Refactored public API packages to use proper Go interfaces instead of type aliases where possible.

Improvements:

tensor/: Added Backend interface with 40+ methods (was type alias)
nn/: Added Module interface with full method definitions
onnx/: Added Model interface for ONNX model operations
optim/: Now uses public nn.Parameter in function signatures
autodiff/: Now uses public tensor types
backend/cpu, backend/webgpu: Added compile-time interface checks

Technical Details:

Improves pkg.go.dev documentation by hiding internal paths
External packages can now properly import and use the public API
Some interfaces (Optimizer, ModelReader) remain as type aliases due to Go's type system constraints

Fixed Issues:

#25 — ONNX package not accessible from external packages

0.7.6 - 2026-01-03

🔧 ARM64 Darwin Enhancement

Comprehensive ARM64 Darwin support with enhanced struct handling, tested on M3 Pro hardware.

Updated Dependencies:

go-webgpu/webgpu v0.1.3 → v0.1.4
go-webgpu/goffi v0.3.6 → v0.3.7

Improvements:

Proper layout for nested and complex struct types
Automatic struct layout computation for integer/float combinations
Enhanced struct return handling (9-16 bytes) utilizing X0 and X1 registers

Fixed Issues:

Resolved segmentation fault in string output benchmarks on Darwin systems

Contributors:

@ppoage — ARM64 Darwin implementation, Objective-C test suite, assembly verification

Links:

Upstream release: go-webgpu v0.1.4

0.7.5 - 2025-12-29

🔧 ARM64 Hotfix

Update GPU backend dependencies with critical ARM64 fixes for Apple Silicon.

Updated Dependencies:

go-webgpu/webgpu v0.1.2 → v0.1.3
go-webgpu/goffi v0.3.5 → v0.3.6

Fixed Issues:

ARM64 HFA returns (NSRect with 4×float64 now correctly returns all values on Apple Silicon)
Large struct returns (structs exceeding 16 bytes now properly use X8 register)
macOS ARM64 display (blank window issue where GPU dimensions returned 0×0)

Links:

Upstream release: go-webgpu v0.1.3

0.7.4 - 2025-12-27

✨ New Feature: Linear Layer Without Bias

Add WithBias option to nn.NewLinear for creating Linear layers without bias term.

New API:

// With bias (default, backwards compatible)
layer := nn.NewLinear(784, 128, backend)

// Without bias (for LLaMA-style models, LM head, etc.)
lmHead := nn.NewLinear(hiddenSize, vocabSize, backend, nn.WithBias(false))

Changes:

Add LinearOption type and WithBias(bool) functional option
Add HasBias() method for introspection
Update SwiGLUFFN to use public API
Export WithBias in public nn package

Use Cases:

LM Head in language models (GPT, LLaMA, HRM)
Attention projections (some architectures)
SwiGLU FFN layers

Links:

PR: #22

0.7.3 - 2025-12-27

🔧 Dependencies Update

Hotfix release updating GPU backend dependencies to latest versions.

Updated Dependencies:

go-webgpu/webgpu v0.1.1 → v0.1.2
go-webgpu/goffi v0.3.3 → v0.3.5

Links:

PR: #21

0.7.2 - 2025-12-24

🔧 Dependencies Update

Hotfix release updating GPU backend dependencies for improved stability.

Updated Dependencies:

go-webgpu/webgpu v0.1.0 → v0.1.1
go-webgpu/goffi v0.3.1 → v0.3.3

Documentation:

Updated .claude/CLAUDE.md to v3.0 (optimized structure, accurate project info)
Added TASK-110-backend-strategy-gogpu.md for future GPU backend strategy planning

Links:

PR: #18

0.7.1 - 2025-12-16

🔧 Code Quality Refactoring (Issue #14)

Patch release addressing cognitive complexity concerns raised by community contributor @marcelloh. Applied Burn framework patterns for improved code quality and maintainability.

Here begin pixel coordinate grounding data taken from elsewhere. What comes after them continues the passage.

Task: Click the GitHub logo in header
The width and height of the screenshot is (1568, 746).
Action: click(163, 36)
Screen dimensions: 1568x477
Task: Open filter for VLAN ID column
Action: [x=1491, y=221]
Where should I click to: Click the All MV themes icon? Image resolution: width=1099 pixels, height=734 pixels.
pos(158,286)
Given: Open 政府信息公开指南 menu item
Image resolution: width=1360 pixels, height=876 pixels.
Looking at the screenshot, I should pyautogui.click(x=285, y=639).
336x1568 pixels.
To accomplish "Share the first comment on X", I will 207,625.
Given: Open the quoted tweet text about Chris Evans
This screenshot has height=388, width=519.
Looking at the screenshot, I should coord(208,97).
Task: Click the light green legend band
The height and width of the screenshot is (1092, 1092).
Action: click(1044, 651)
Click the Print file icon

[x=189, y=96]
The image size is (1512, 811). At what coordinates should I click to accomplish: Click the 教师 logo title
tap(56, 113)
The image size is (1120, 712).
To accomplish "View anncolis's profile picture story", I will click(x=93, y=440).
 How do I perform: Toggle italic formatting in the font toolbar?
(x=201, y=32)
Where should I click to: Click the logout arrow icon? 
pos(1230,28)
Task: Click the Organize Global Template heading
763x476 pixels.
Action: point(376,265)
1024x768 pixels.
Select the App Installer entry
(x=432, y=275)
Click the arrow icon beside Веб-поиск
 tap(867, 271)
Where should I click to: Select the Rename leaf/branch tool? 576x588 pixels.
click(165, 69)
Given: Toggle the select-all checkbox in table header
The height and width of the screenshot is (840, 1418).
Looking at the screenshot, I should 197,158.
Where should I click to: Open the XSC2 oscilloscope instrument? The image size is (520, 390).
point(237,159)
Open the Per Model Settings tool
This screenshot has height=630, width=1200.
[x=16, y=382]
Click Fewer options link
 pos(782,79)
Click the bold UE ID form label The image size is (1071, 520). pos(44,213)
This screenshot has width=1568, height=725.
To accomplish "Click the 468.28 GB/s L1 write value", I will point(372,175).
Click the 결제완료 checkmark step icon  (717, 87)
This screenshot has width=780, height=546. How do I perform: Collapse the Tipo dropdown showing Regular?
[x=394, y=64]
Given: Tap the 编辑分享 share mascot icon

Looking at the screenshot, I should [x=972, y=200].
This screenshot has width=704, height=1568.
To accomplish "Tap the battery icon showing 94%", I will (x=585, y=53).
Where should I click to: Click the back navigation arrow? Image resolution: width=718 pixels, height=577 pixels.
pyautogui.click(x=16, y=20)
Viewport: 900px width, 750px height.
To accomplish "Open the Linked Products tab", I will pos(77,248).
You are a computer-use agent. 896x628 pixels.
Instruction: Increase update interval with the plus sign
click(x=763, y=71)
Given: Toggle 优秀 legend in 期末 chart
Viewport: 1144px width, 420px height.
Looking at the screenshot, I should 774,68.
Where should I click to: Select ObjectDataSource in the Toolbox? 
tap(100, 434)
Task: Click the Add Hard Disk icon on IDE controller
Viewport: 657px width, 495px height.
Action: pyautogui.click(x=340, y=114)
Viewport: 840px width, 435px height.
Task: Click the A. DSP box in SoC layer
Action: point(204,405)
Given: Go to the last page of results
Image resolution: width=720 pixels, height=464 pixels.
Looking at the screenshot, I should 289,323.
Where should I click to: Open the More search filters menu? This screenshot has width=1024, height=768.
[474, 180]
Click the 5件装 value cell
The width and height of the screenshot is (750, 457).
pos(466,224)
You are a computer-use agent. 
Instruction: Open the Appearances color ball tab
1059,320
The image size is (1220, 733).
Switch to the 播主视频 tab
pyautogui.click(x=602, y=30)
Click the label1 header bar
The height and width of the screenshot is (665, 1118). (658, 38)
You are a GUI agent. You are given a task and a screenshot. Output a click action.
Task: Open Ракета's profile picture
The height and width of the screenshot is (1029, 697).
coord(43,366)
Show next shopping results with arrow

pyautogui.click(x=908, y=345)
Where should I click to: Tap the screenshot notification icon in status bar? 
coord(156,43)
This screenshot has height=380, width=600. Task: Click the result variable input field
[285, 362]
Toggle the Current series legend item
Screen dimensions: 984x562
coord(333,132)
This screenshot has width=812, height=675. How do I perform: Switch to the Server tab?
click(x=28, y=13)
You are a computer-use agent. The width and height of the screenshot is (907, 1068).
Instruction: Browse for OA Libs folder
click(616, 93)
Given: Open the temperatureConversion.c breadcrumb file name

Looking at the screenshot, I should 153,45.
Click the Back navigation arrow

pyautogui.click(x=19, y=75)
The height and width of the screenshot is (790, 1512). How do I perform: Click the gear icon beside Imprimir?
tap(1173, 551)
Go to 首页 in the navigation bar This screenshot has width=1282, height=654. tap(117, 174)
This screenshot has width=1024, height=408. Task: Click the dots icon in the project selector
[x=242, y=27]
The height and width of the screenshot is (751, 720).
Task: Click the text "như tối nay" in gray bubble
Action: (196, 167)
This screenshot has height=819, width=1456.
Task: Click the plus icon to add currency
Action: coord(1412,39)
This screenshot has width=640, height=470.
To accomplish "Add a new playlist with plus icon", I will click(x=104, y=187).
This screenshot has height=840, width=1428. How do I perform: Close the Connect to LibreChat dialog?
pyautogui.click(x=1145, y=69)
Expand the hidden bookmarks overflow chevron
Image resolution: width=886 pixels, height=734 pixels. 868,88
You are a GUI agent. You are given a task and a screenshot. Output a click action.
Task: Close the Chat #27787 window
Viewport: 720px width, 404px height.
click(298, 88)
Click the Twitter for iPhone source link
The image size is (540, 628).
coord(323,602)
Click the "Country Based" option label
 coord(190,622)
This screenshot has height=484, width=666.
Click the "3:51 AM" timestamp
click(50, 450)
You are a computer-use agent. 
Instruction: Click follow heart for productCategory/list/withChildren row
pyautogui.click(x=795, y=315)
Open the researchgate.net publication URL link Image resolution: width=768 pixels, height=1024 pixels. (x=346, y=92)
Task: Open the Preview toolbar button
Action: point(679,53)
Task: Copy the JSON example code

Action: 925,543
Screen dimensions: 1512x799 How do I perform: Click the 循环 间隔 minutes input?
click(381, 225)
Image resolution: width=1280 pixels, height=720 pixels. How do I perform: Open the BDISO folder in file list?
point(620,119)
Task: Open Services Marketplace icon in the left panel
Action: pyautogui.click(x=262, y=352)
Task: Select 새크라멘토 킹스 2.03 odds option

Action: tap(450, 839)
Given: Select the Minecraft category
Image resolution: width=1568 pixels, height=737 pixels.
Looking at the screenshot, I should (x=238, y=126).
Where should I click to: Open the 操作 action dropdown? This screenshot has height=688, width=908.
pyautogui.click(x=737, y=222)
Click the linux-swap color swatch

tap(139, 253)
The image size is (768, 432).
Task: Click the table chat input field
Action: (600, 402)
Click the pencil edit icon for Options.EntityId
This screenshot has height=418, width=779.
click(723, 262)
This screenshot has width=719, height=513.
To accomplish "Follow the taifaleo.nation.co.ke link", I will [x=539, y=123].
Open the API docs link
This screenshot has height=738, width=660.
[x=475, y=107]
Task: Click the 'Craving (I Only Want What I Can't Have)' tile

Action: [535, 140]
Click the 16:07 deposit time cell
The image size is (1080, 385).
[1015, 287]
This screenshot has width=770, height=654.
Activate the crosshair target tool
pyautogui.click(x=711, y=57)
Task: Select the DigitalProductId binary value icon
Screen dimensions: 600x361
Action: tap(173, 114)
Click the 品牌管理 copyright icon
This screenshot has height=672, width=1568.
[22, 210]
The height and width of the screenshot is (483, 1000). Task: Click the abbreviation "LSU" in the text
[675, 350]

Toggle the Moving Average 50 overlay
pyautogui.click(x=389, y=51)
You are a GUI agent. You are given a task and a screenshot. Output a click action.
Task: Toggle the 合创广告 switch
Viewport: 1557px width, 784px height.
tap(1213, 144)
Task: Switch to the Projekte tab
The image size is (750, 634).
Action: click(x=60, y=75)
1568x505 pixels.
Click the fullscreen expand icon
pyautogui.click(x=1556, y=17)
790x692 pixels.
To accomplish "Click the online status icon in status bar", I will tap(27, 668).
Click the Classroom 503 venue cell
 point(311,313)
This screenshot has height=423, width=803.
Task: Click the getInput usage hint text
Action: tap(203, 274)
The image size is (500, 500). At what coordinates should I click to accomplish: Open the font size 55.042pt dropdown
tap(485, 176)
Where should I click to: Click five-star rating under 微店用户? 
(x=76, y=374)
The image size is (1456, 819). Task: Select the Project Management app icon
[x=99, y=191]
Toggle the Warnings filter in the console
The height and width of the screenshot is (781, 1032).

Pre-Slice Bounds Elimination (internal/backend/cpu/conv2d.go, maxpool2d.go):

Extract row slices BEFORE inner loops to eliminate bounds checks
Hierarchical pre-slicing for nested loop structures
Enables Go compiler to prove safety and optimize vectorization

Stride Specialization (internal/backend/cpu/conv2d.go):

Separate fast paths for stride=1, padding=0 case (most common)
Specialized functions: conv2dFloat32Stride1NoPad, conv2dInputBackwardFloat32Stride1NoPad
Enables compiler auto-vectorization for common case

Flash Attention CPU Refactor (internal/nn/flash_attention.go):

Complexity reduced: 111 → <30 (removed //nolint:gocognit directive)
Extracted FlashDims, FlashConfig structs for configuration
Helper functions: flashAttentionScoreBlock, flashAttentionExtractValues, flashAttentionProcessQuery
Each helper under 50 AST nodes (Go compiler inlines automatically)

Autodiff Orchestration (internal/autodiff/ops/):

Separated orchestration from computation (Burn pattern)
New files: conv2d_backward.go, maxpool2d_backward.go in CPU backend
autodiff/ops/conv2d.go: 409 → 67 lines (delegation only)
Extended Backend interface with backward operation methods

Parallel Execution Utilities (internal/parallel/):

New package for reusable parallel execution patterns
parallel.Config - configurable parallelism settings
parallel.For() - parallel for-loop with automatic sequential fallback
parallel.ForBatch() - optimized for batch×channels iteration pattern
Ready for integration into CPU backend operations

Backend Interface Extended (internal/tensor/backend.go):

Conv2DInputBackward(input, kernel, grad, stride, padding) - gradient w.r.t. input
Conv2DKernelBackward(input, kernel, grad, stride, padding) - gradient w.r.t. kernel
MaxPool2DBackward(input, grad, maxIndices, kernelSize, stride) - gradient propagation
WebGPU backend updated with stub implementations

Code Quality:

All files properly formatted (go fmt ./...)
0 linter issues (golangci-lint)
All tests passing
No performance regression

Files Changed: 13 files, +994/-460 lines

Links:

Issue: #14
PR: #15
Community: Thanks to @marcelloh for the detailed analysis!

0.7.0 - 2025-12-10

⚡ Flash Attention 2 + Speculative Decoding + GGUF Import

Major release focused on inference optimization for LLM deployment.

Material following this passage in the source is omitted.